Numa entrevista em Óbidos, no âmbito da sua passagem pelo Folio e do lançamento em Portugal do seu primeiro romance em cinco décadas, intitulado “Crónicas do Lugar do Povo mais Feliz da Terra”, o prémio Nobel da Literatura de 1986, questionado sobre se o livro, que satiriza a classe política da sua terra natal, retrata um momento específico no tempo, Soyinka disse que desejaria “poder dizer que é uma fase”.
“É algo que tem vindo a crescer e que é importante enfatizar, a deterioração do valor humano por todo o mundo, quer estejas a falar de um acampamento de escravos conhecido como Coreia do Norte ou quer estejas a falar de um fenómeno como Donald Trump, nos Estados Unidos, que se pressupõe que sejam um bastião da democracia”, afirmou Soyinka, para quem o anterior presidente dos Estados Unidos devia ser condenado a prisão perpétua por ter “nas suas mãos o sangue de milhares de americanos e [cidadãos de] outras partes do mundo”, pelas suas ações durante a pandemia da covid-19.
O escritor acrescentou que também se pode falar de algo em tempos “nunca pensado — para não dizer impensável — como o desenvolvimento de uma sociedade que se tinha por progressiva como a União Soviética, e que veio em auxílio de muitas sociedades africanas nas suas lutas de libertação, para se tornar num rufia abominável que tenta pulverizar uma entidade soberana vizinha como a Ucrânia”.
O autor de “Aké” elencou ainda o número elevado de golpes militares em África e o surgimento de “outro fenómeno anti-humano como o fundamentalismo religioso, que está a impedir o desenvolvimento do continente africano e a brutalizar a humanidade ainda mais do que o que essas sociedades experienciaram sob a colonização europeia”.
Soyinka, autor de três romances, mas principalmente de uma extensa obra poética e teatral (encenado duas vezes em Portugal: “A Raça Forte”, em 2013, e “Uma Dança das Florestas”, este ano, ambas pelo Teatro Griot), apontou o dedo ainda à chamada “crise migratória, criada pela inaptidão de líderes, por um lado, e pela xenofobia, por outro”.
“Aquilo a que temos assistido na última década tem sido uma espécie de rendição do que se podem considerar os ganhos progressivos do período em que eu cresci para uma fase de libertação”, afirmou o escritor.

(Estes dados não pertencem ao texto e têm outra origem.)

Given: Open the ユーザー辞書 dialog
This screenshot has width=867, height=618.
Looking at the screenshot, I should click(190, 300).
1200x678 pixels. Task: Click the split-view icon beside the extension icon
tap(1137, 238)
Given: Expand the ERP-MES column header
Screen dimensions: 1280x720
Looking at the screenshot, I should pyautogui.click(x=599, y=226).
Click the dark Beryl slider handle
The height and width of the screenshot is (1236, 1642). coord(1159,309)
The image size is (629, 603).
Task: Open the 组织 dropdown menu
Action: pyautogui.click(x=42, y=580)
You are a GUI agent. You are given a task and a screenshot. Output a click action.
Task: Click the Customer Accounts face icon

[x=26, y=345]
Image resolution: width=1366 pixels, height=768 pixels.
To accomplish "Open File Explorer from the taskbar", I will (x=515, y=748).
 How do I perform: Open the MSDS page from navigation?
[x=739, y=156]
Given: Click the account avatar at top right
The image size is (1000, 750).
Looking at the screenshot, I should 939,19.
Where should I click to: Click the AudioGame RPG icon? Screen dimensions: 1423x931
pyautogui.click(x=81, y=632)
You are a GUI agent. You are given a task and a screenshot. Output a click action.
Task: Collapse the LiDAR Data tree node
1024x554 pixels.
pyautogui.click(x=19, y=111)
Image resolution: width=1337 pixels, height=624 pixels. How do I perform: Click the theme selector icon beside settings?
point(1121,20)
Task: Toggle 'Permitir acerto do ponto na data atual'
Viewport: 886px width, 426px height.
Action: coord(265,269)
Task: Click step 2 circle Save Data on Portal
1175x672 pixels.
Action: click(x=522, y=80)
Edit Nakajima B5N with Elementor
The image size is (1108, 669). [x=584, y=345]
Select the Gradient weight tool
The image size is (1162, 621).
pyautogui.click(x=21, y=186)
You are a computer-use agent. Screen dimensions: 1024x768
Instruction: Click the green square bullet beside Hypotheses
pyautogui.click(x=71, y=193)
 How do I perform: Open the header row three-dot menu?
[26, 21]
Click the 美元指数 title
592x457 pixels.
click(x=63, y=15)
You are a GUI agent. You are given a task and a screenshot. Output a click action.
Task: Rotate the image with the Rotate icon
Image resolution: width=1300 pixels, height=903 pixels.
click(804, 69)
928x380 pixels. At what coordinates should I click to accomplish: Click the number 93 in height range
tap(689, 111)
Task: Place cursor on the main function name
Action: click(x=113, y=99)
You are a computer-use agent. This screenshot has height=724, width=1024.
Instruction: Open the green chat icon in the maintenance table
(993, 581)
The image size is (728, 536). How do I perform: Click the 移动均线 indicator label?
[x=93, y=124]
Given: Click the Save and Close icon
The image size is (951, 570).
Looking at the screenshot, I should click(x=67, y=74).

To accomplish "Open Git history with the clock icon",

Wole Soyinka sublinhou que “o poder contra-ataca sempre”, pelo que “nunca se pode pensar que a guerra foi completamente vencida”.
“A liberdade ganha algumas batalhas, perde às vezes terreno. Parece ser, tristemente, a trajetória da existência para muito do mundo. Veja-se o que aconteceu na Birmânia”, disse o escritor, que ao longo da carreira denunciou violações de direitos humanos e chegou a estar preso durante quase dois anos, no final da década de 1960.